Used in the ceramic tile market as a representative building material, relief ceramic tile is showing increased demand recently. Since ceramic tiles are manufactured through a sintering process at over 1,000 ℃ after uniaxial compression molding by loading granule powders into a mold, it is very important to secure the flowability of granular powders in a mold having a relief pattern. In this study, kaolin, silica, and feldspar are used as starting materials to prepare granule powders by a spray dryer process; the surface of the granule powders is subject to hydrophobic treatment with various concentrations of stearic acid.
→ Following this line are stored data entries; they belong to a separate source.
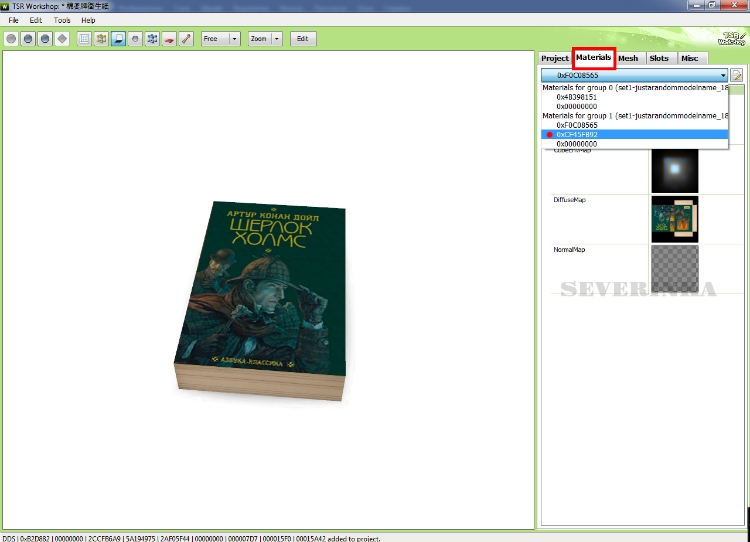Screen dimensions: 750x542
Task: Click the diamond-shaped toolbar icon
Action: tap(62, 39)
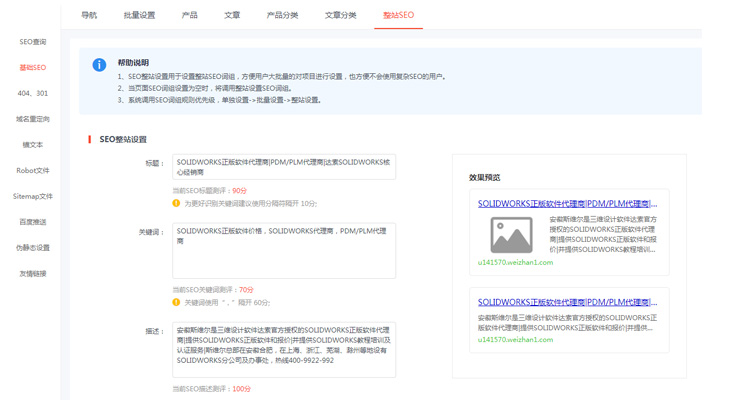750x400 pixels.
Task: Switch to the 文章分类 tab
Action: coord(340,15)
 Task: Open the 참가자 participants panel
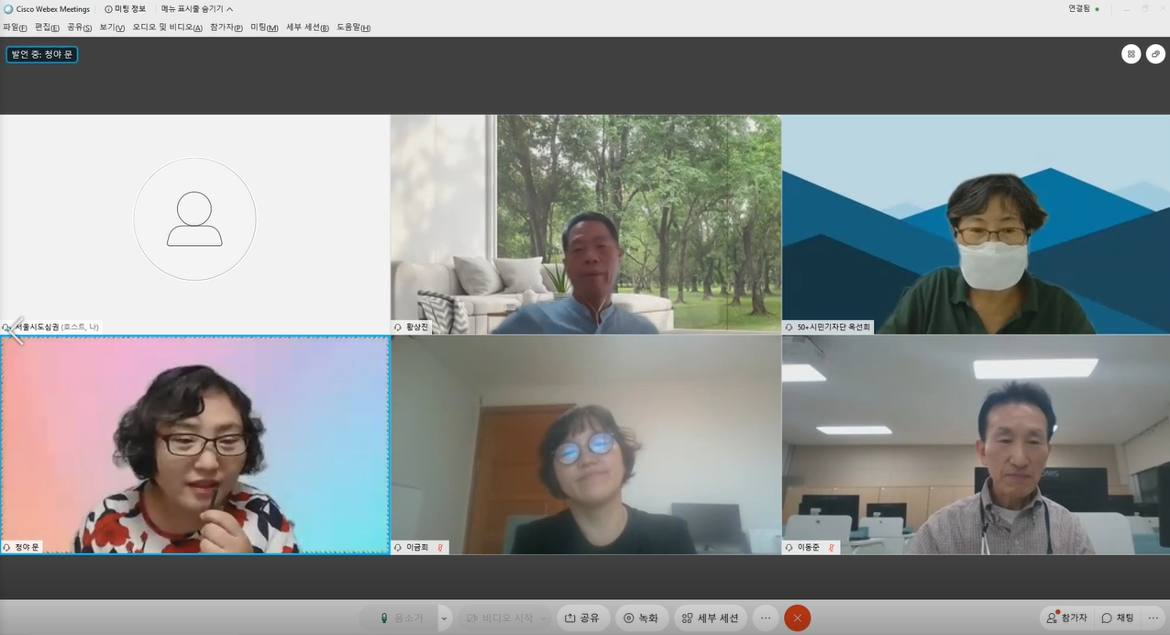coord(1066,618)
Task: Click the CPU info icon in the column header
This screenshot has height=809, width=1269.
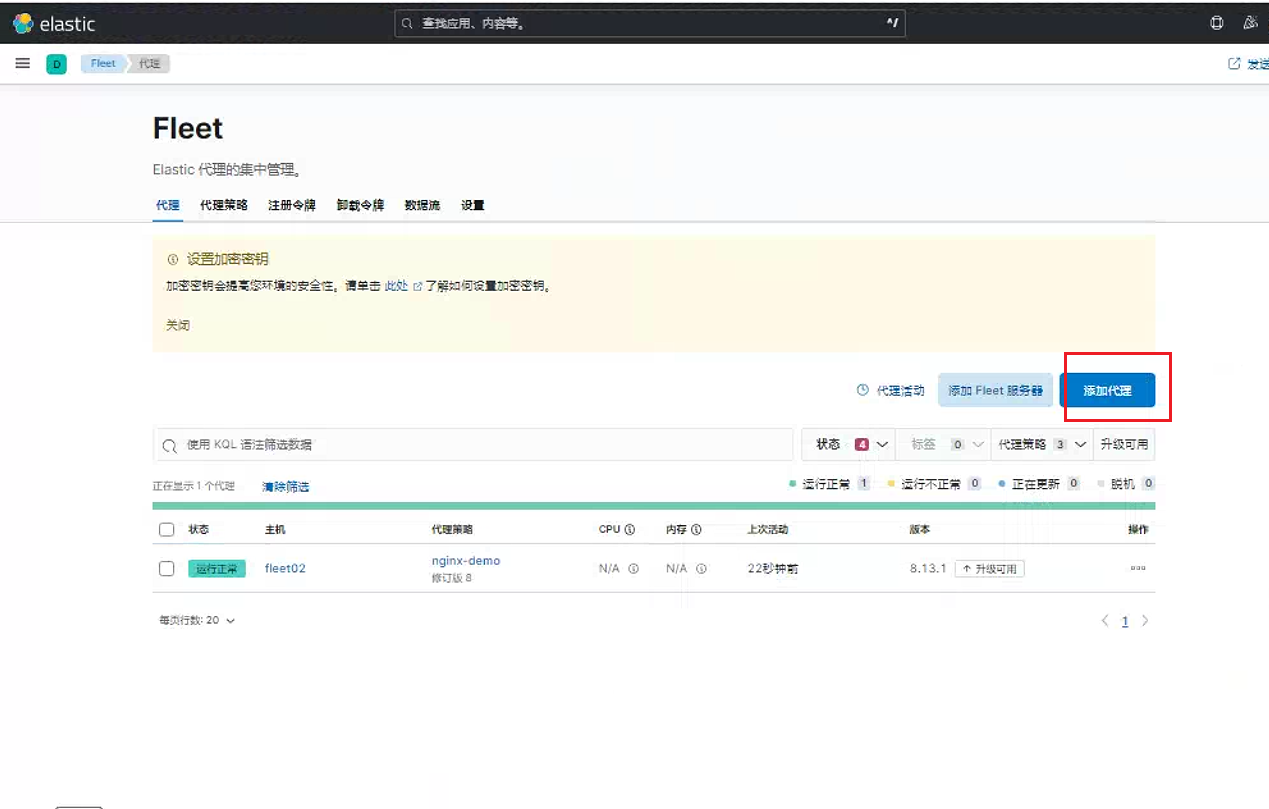Action: (630, 529)
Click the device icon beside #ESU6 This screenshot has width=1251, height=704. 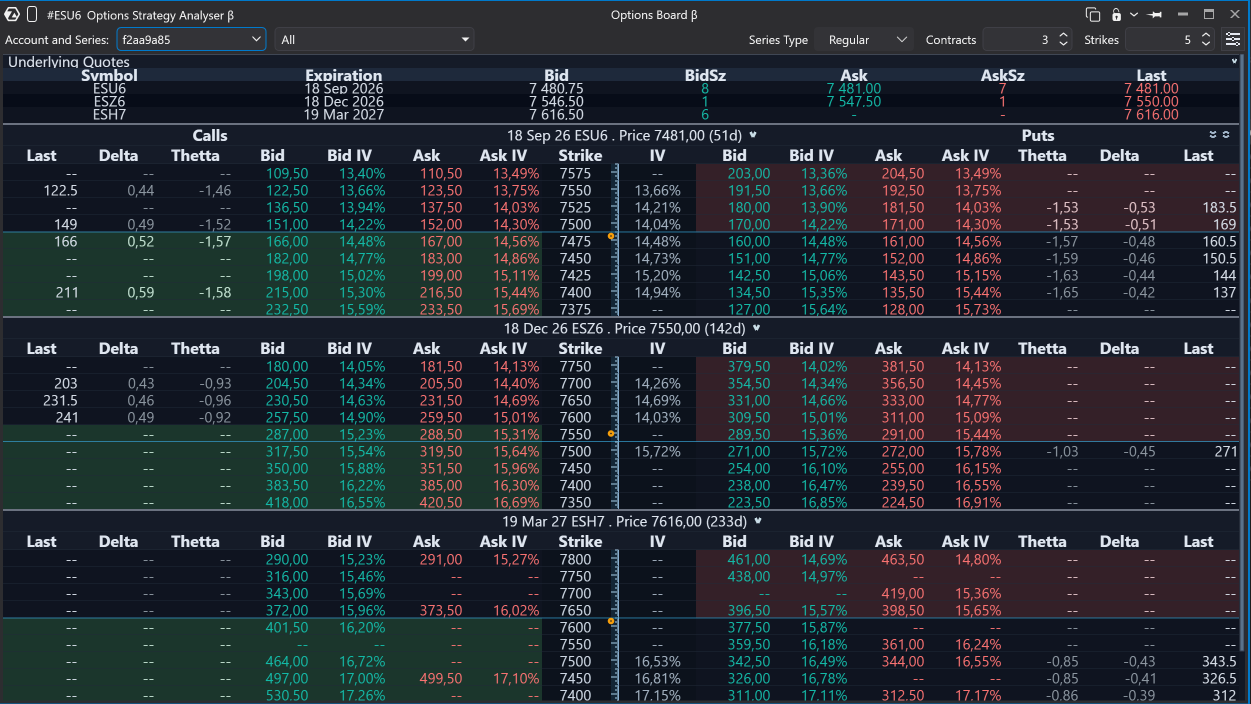pyautogui.click(x=32, y=15)
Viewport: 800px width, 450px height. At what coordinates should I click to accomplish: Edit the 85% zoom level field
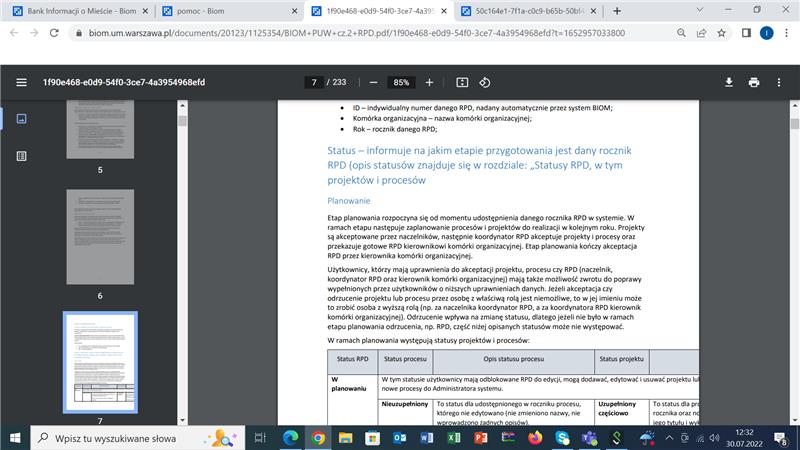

The effect on the flowability of the granular powder according to the change of stearic acid concentration is confirmed by measuring the angle of repose, tap density, and compressibility, and the occurrence of cracks in the green body produced in the mold with the relief pattern is observed. Then, the green body is sintered by a fast firing process, and the water absorption, flexural strength, and durability are evaluated. The surface treatment of the granule powders with stearic acid improves the flowability of the granule powders, leading to a dense microstructure of the sintered body. Finally, the hydrophobic treatment of the granule powders makes it possible to manufacture relief ceramic tiles having a flexural strength of 292 N/cm, a water absorption of 0.91 %, and excellent mechanical durability.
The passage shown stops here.